Saturday, August 22, 2009

Home Again

with an CBCA Honour book for The Wish Pony, a new pair of sparkling birkenstocks, new domestic resolve and that pleasant feeling that comes with catching up with people you haven't seen for a while.

The CBCA Awards day was held at Seaworld - I was thrilled because it fitted right into something I'm finishing writing at the moment, so it was fabulous to just see the place again. I think I may have been nine the last time I went? Or maybe twelve. It was certainly a long time ago and nothing looked familiar but at the same time everything did. Once a themepark, always a themepark.

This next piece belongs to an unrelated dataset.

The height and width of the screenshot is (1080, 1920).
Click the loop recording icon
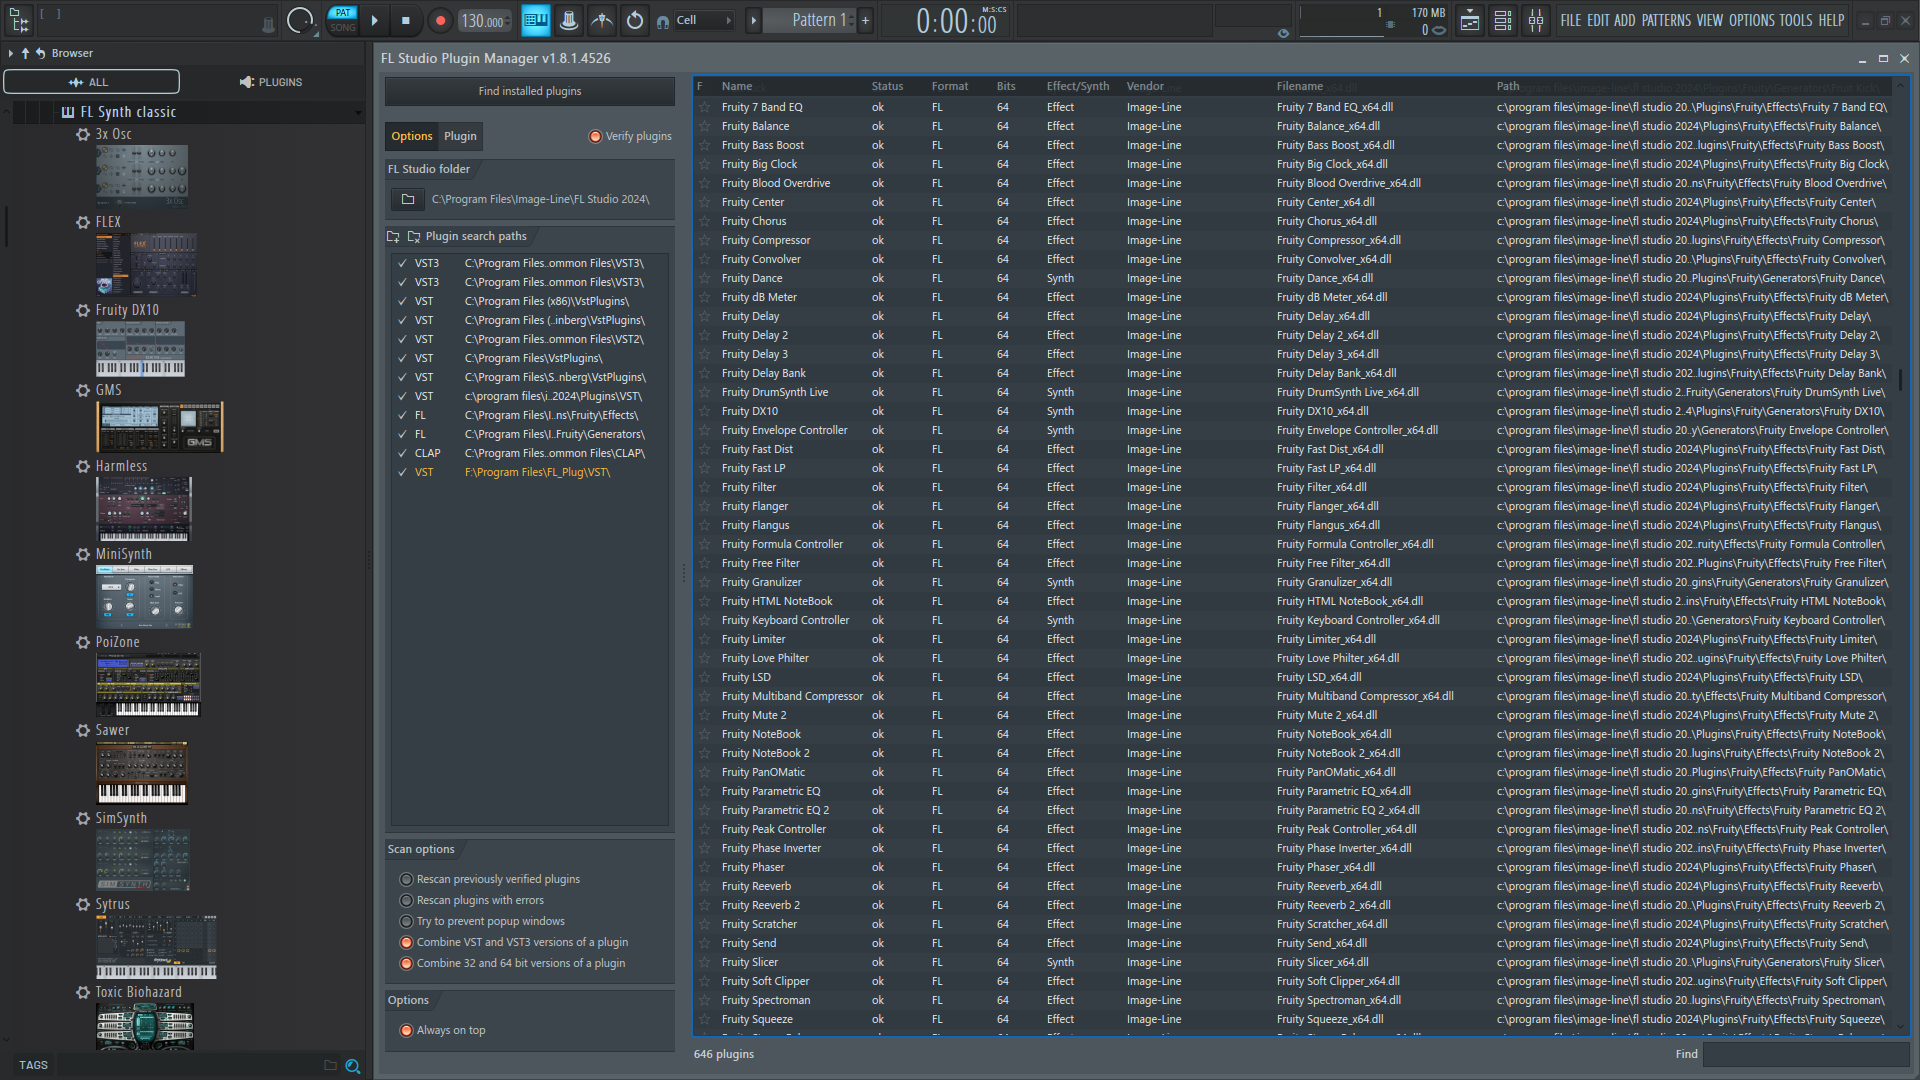pos(635,20)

It was great to see Tony Eaton, Matt Ottley, Frane Lessac and Mark Greenwood among other writers there for the event. Great to meet fellow Wool Shed press author, Chris Bongers as well. It was a packed two days and I flew back to Melbourne this morning feeling vaguely shellshocked at the whirlwindedness of it all.

Thanks to knitpicks take-apart knitting needles, I managed to do some knitting while I was there - I'm making the Beth Jacket in Jo Sharp Silkroad DK. Turns out Tony's wife, Imogen, is also a knitter - and a fabulous one - so as I soon as I learnt that, I looked her up on Ravelry.

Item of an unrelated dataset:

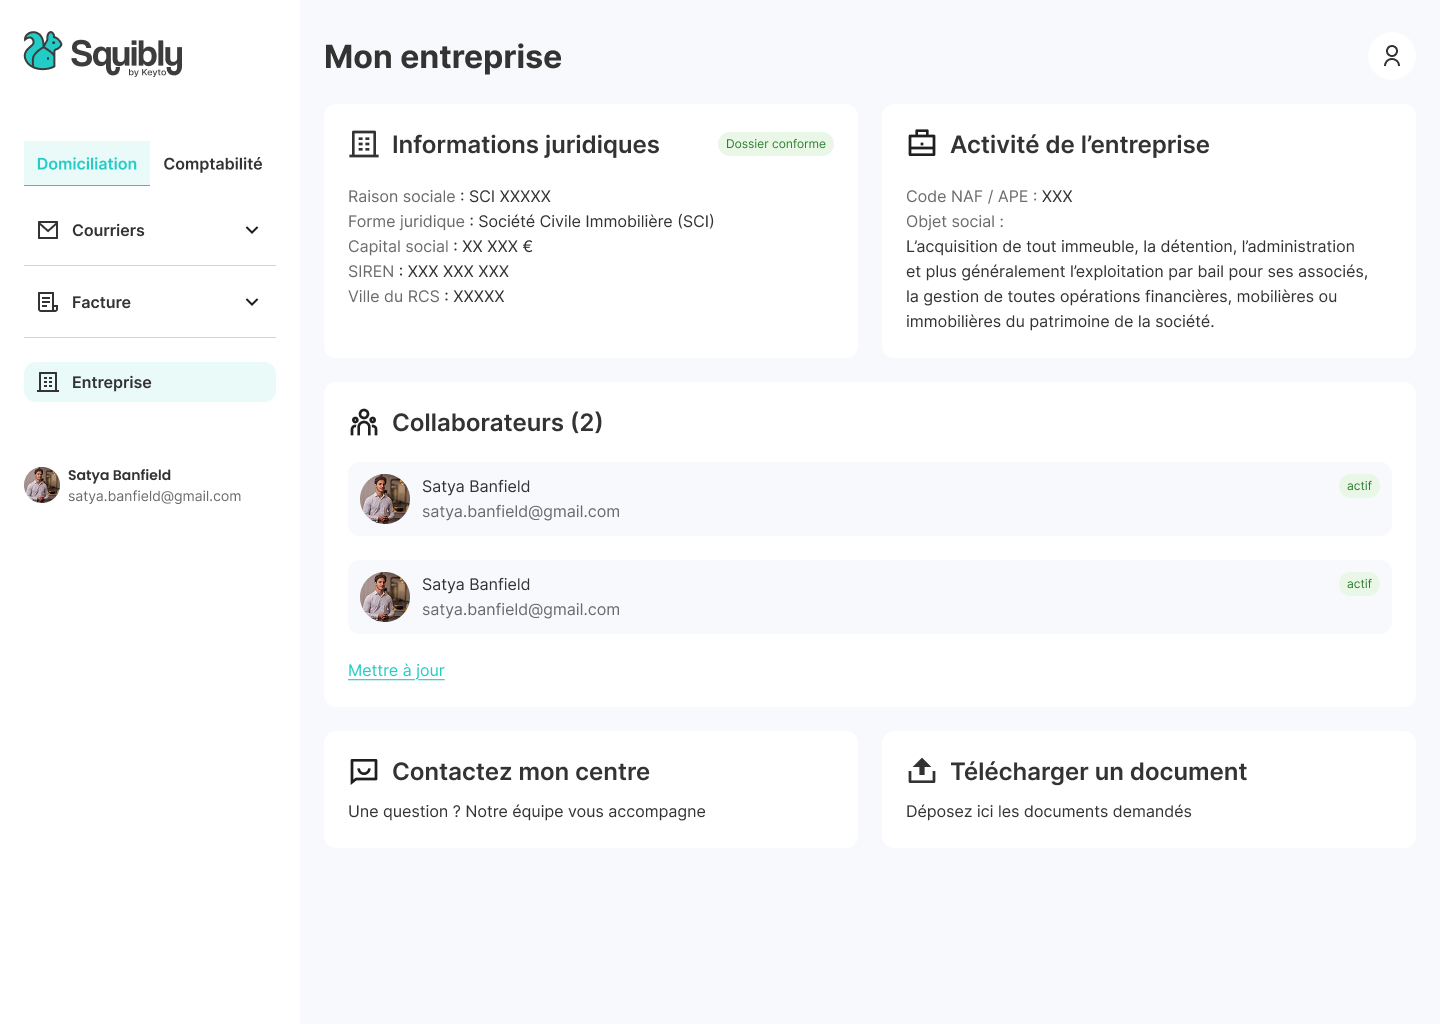Click the building icon beside Informations juridiques
Screen dimensions: 1440x1024
click(364, 144)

I bought Robin Hobb's Fool's Errand to read on the plane. But to finish it, I really needed a Perth flight and a spare night's reading. I'll go back and read the Live Ship trilogy, but for now I just want to know what happens to FitzChivalry, the Fool and Nighteyes.

Got a list of books - and some real books - to read from Leonie, so it's going to be a reading, writing and knitting kind of world. But, when isn't it? I've started Graceling, too - grateful to whoever's review I read that said it took them a while to get into it, because that's my experience too.

Poem I'm currently learning is J. K. Baxter's 'Ikons'. Pretty magnificent poem. The opening is very risky and beautiful:

Hard, heavy, slow, dark -
Or so I find the hands of Te Whaea

Teaching me to die....


(I may not have the punctuation correct but I'm too lazy to find my copy of the poem and correct it.) I'm not sure how to pronouce Te Whaea. Must ask someone from New Zealand. The language in the poem is quite plain, but somehow luminously put together. There's such a difference between plainsong and prosey and I think as contemporary poets working in free verse we sometimes forget that difference. Baxter's enjamed lines and his choice of line breaks are exact - that slow beat of adjectives as the first line followed by the almost conversational intimacy of the poet's 'I' and then the surprise of the third line - it seems so simple but it's not. It has such poetic authority, for a start, and such human grief.

On that note - to bed. I must walk the dog, turn out the fish, blow out candles and to bed. Congratulations to everyone who made Friday such a special day and many thanks to the lovely Leonie and Marcus for their hospitality.